If you are someone that clenches or grinds your teeth at night, then this habit may be putting you at greater risk of gum disease, due to the excess force placed on the supportive tissues in your mouth. Consider asking your dentist about using a nightguard to protect your teeth and gums.

Tobacco Use

Smoking and tobacco use have been connected to a wide range of serious illnesses, such as heart disease, cancer, and lung disease. It’s also been found that tobacco users are more at risk for gum disease. Additionally, tobacco use may be one of the greatest risk factors when it comes to the development and progression of this oral health problem.


Like with tobacco use, suffering from chronic stress has been linked to many health conditions, including cancer and hypertension.

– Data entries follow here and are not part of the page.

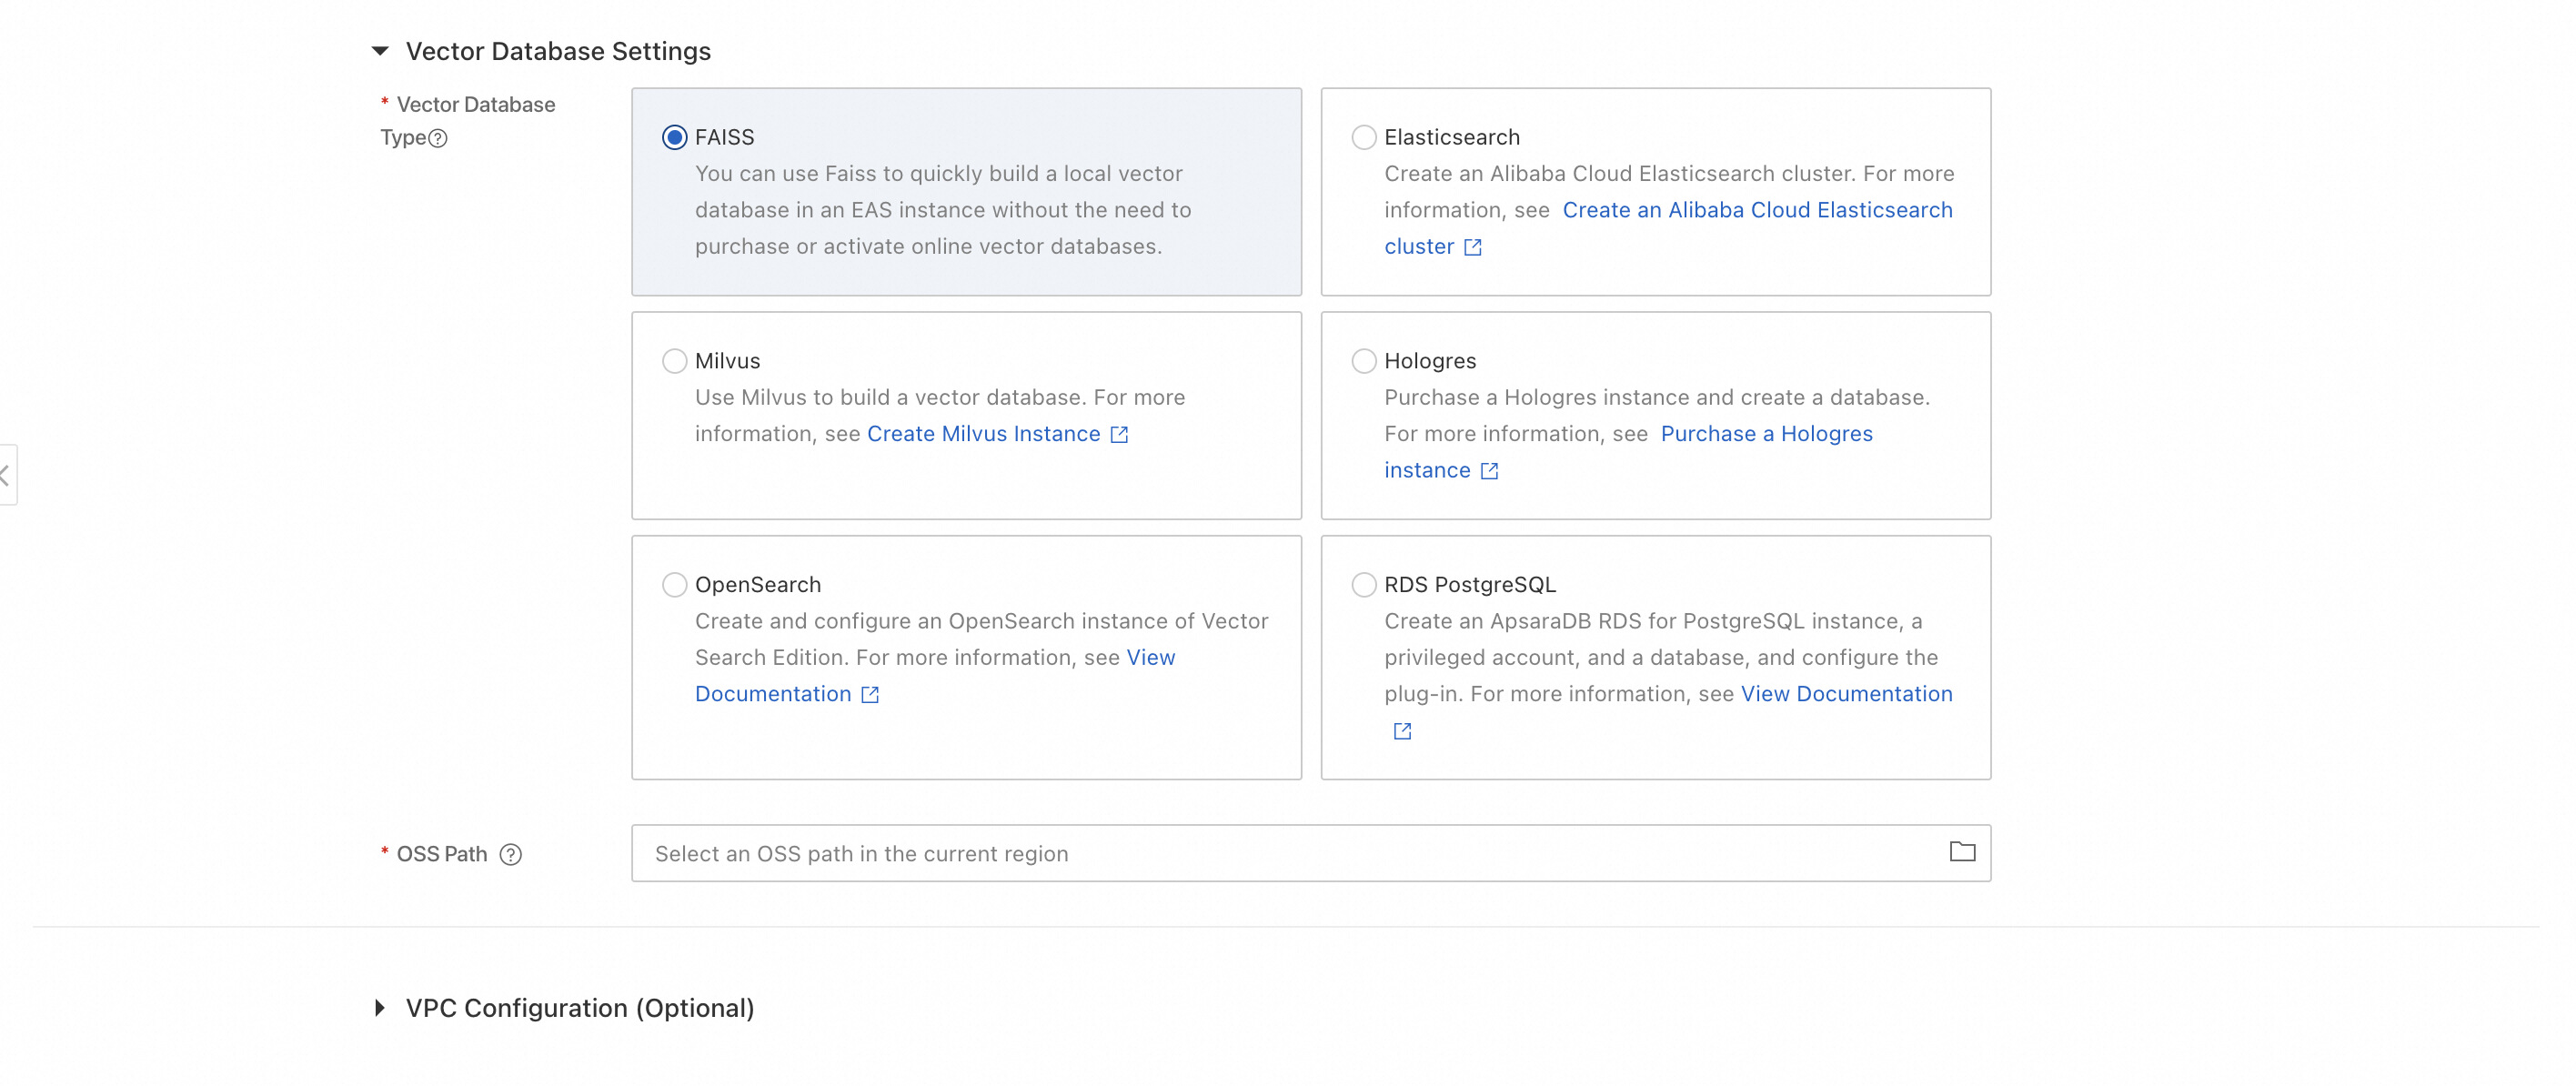Choose Milvus as vector database type
Viewport: 2576px width, 1086px height.
coord(675,361)
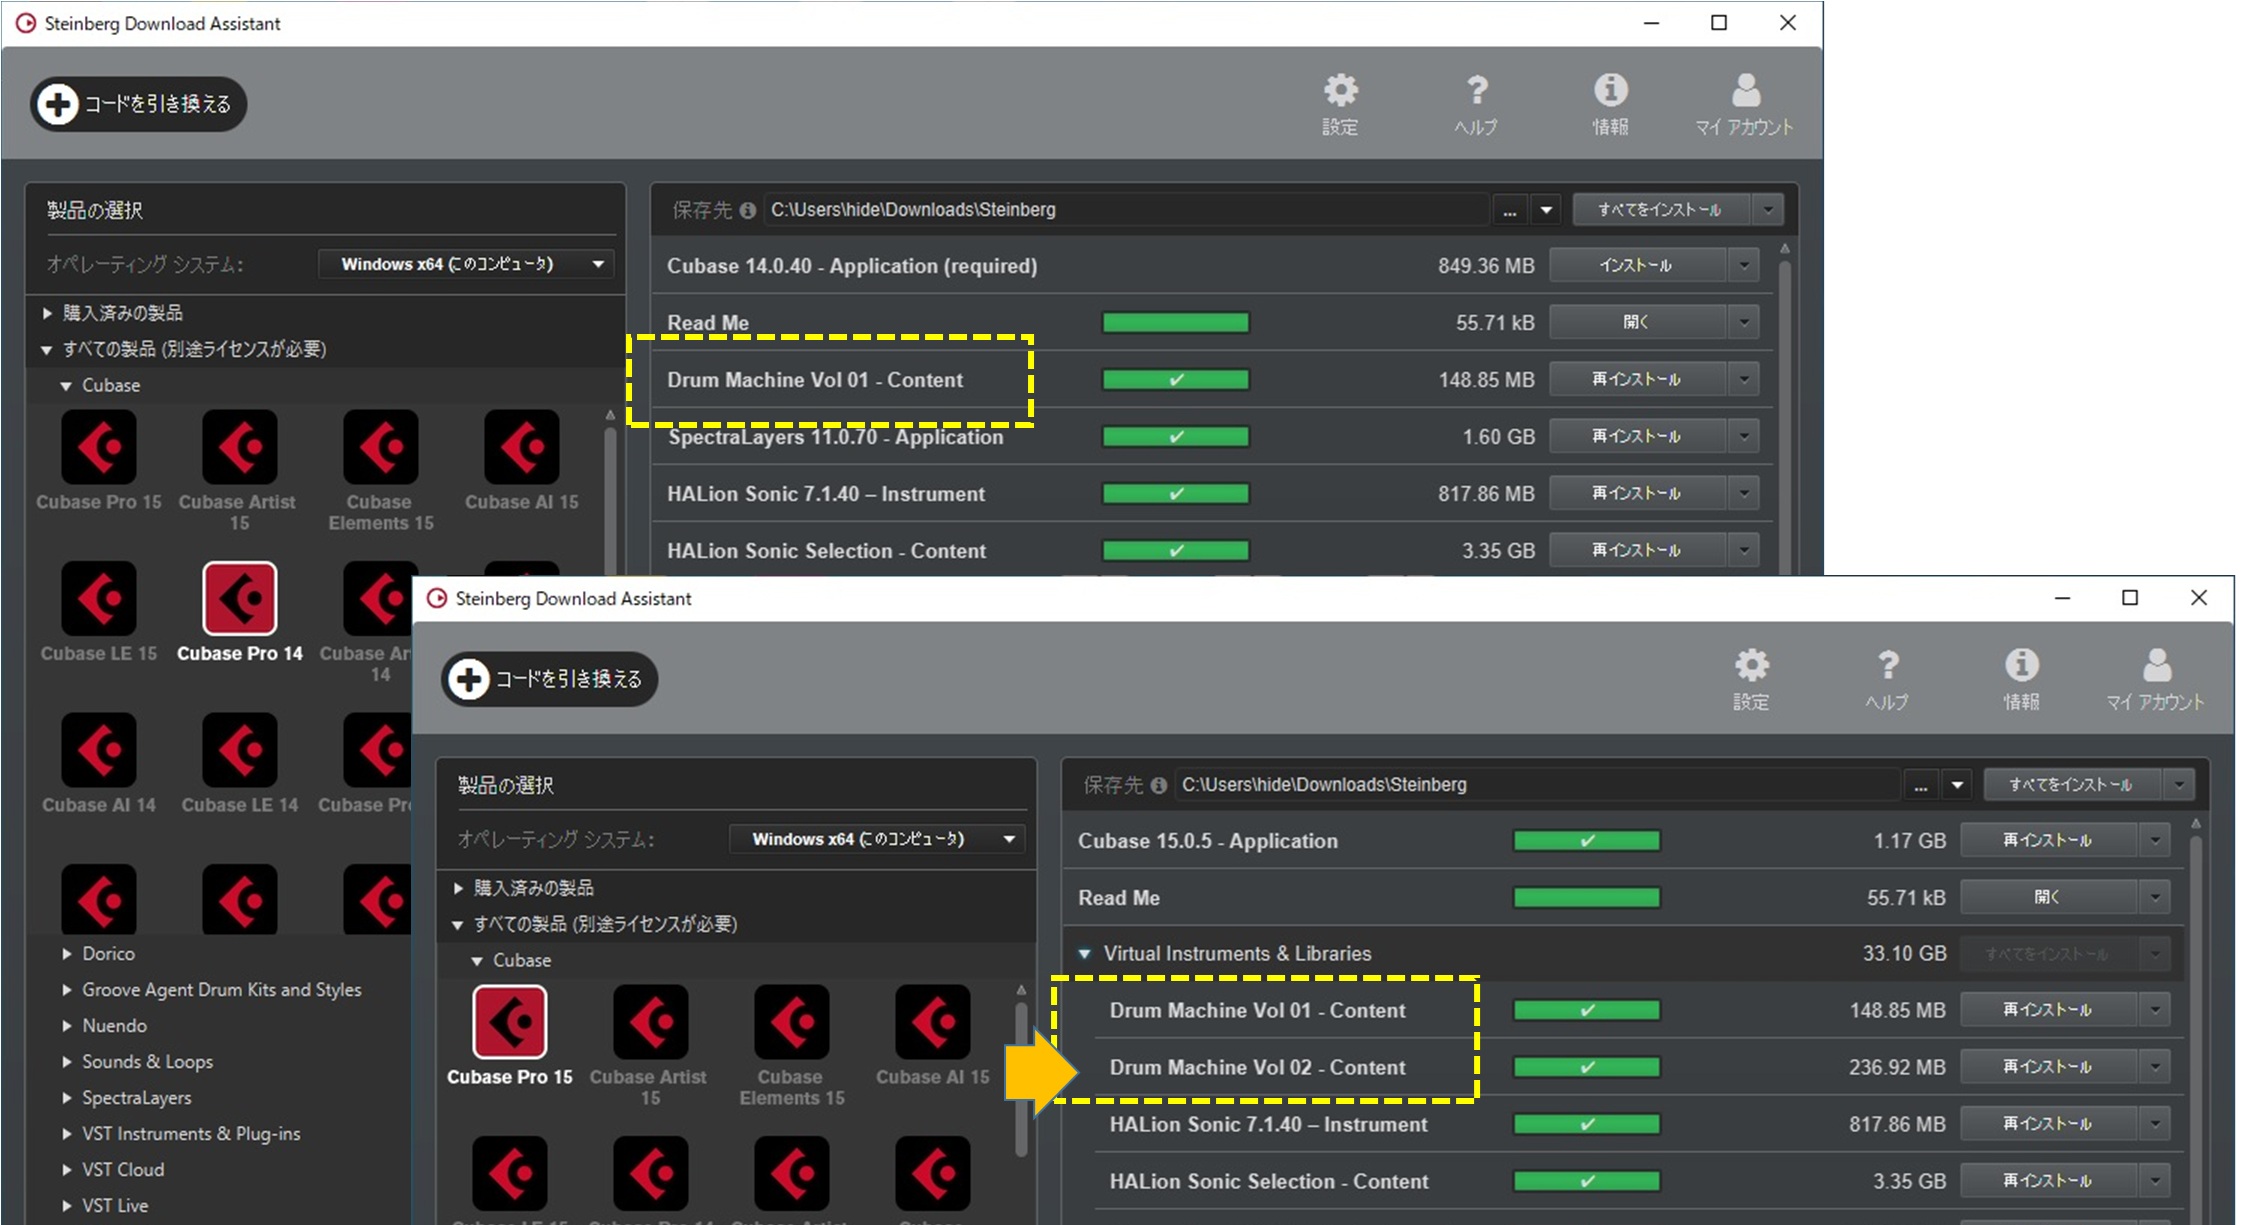This screenshot has height=1225, width=2241.
Task: Select Cubase Artist 15 icon in front window
Action: pyautogui.click(x=650, y=1023)
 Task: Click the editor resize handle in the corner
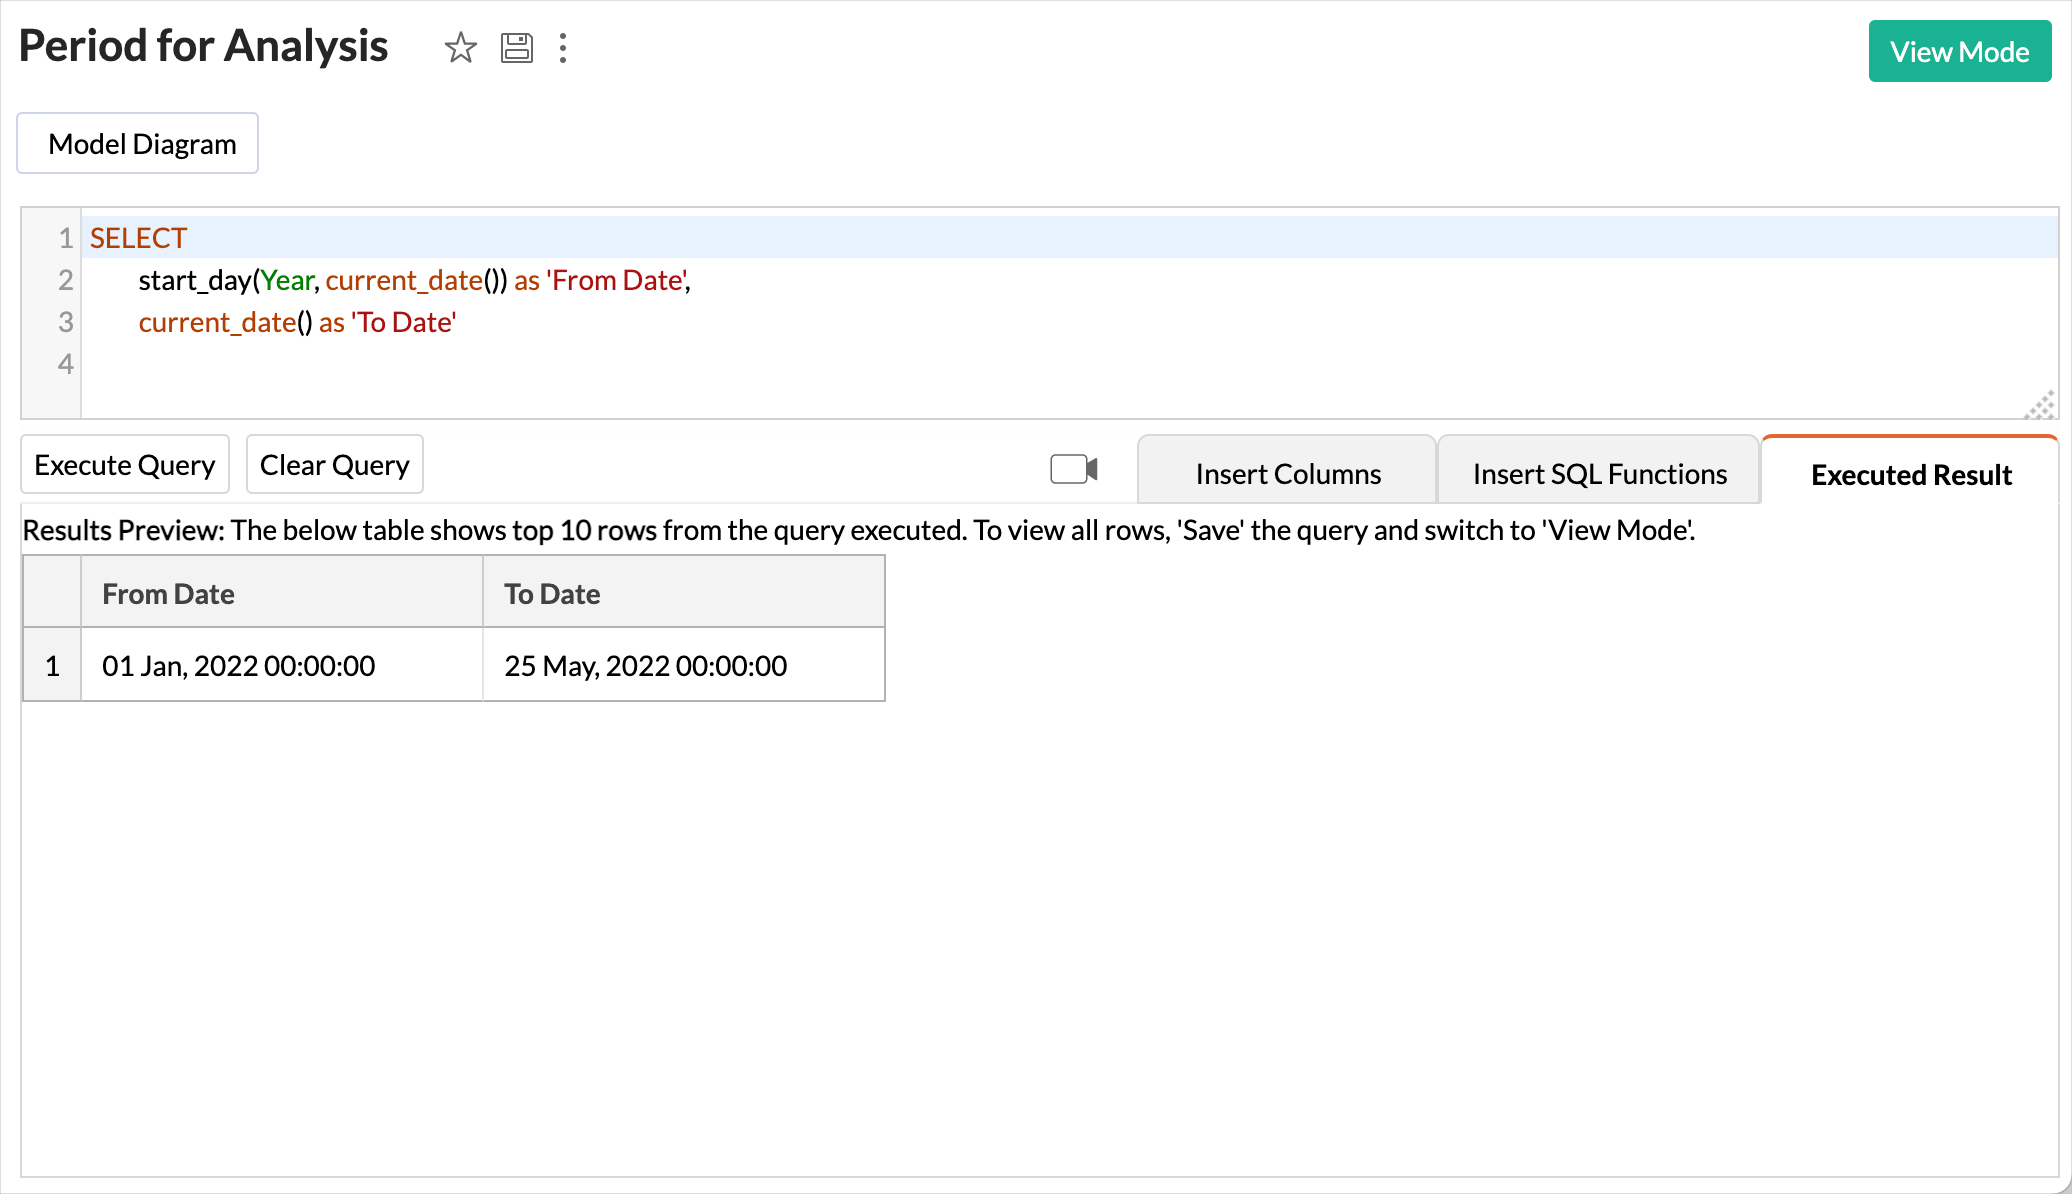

Additionally, stress has been identified as a risk factor for periodontal disease. The reason for this, according to research, is that stress makes it more challenging for the body to ward off infection.


Some drugs, such as certain heart medicines, contraceptives, and anti-depressants, can have side effects that affect your oral health and may increase your risk of gum disease. Notify your health care provider and dentist of all medications that you are taking.

Other Diseases

Systemic conditions that affect the body’s inflammatory system, such as diabetes, cardiovascular disease, and rheumatoid arthritis, can worsen the state of the gums and increase a person’s risk of periodontal disease.